In patients with echinococcosis, anthelmintic therapy is important and should start 1 week before surgery and last for at least 4 weeks postoperatively. As our patient’s course indicates prior rupture of a cyst, I strongly recommend extending the anthelmintic therapy (400 mg albendazole b.i.d.) to 8 weeks to minimize the risk of secondary cystic echinococcosis. As adverse effects are frequently reported with this therapy, neutrophil and leukocyte counts as well as liver function should be monitored regularly.

Dr. B. Kränke (by e-mail)

The high grade of eosinophilia present in the discussed patient should have alerted the consulting dermatologist to a parasite-triggered rash. Eosinophilia is usually not seen in allergic drug-induced skin reactions.

Dr.

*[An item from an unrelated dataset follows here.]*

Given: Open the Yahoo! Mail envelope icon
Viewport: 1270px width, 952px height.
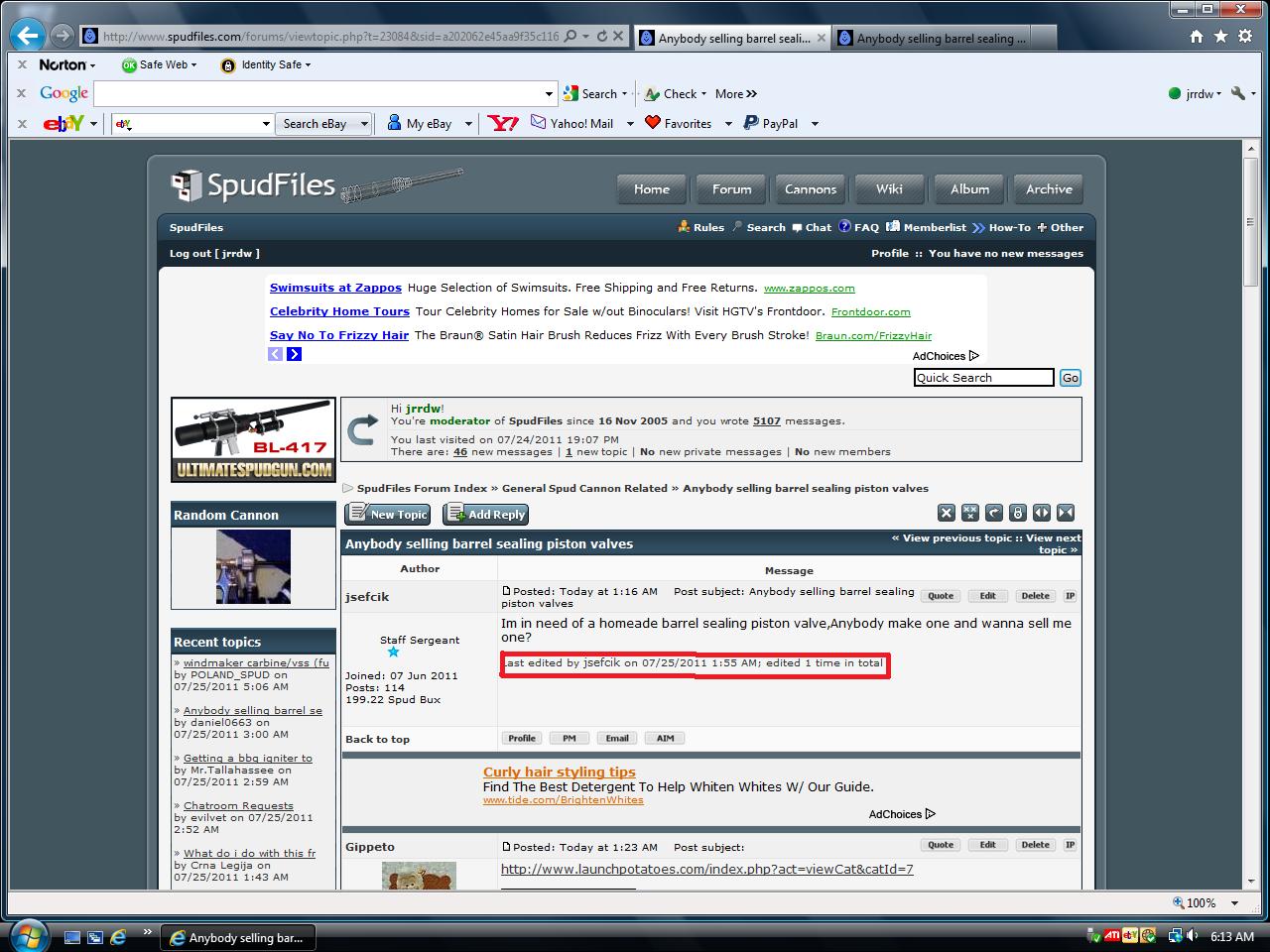Looking at the screenshot, I should click(x=538, y=123).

G. J. Krejs

Review of the protocol of the emergency physician providing the initial prehospital care shows that both an H1- and H2-receptor antagonists were given. Ranitidine can thus be considered to have caused the false-positive screening results for methamphetamine. In 48 years of patient care, I have never seen a cyst rupture in echinococcosis. Dr. H.J. Samec from St. Veit on the Glan saw a cyst rupture followed by a very prolonged recovery. Dr. H. Auer, the chief parasitologist in Vienna, comments in an e-mail that he has only heard of one case of rupture. Among 151 clinical-pathological conference (CPC) cases in the past 26 years in this institution, this is the second case of echinococcosis. A picture of the resected cyst of case no. 50 is shown in Fig. 7.

Fig. 7
figure 7

Formalin-fixed resection specimen of a hydatid cyst in the liver, on the right side after the removal of the internal membranes. (Courtesy of Dr. S. Uranüs)

A CPC reported from the Massachusetts General Hospital presented another surgical approach in echinococcosis. A metal funnel with a rim perfused with liquid nitrogen is attached to the cyst, and freezing causes a tight connection. The cyst is then directly opened, and a protoscolicide is administered directly into the cyst before resection [27]. In a recent epidemiological study from the USA, analysis of death certificates showed that two to three persons die every year due to complications of echinococcal infection [28]. Typical magnetic resonance images were recently reported from Dallas, Texas [29]. Doctors all over the world should be made more aware of this disease. Two years after the initial presentation and surgery, our patient continues to be well and healthy, and CT only shows normal surgical changes but no recurrent cyst in the liver.

Final diagnosis

Anaphylactic shock due to rupture of a hydatid cyst in the liver (E. granulosus).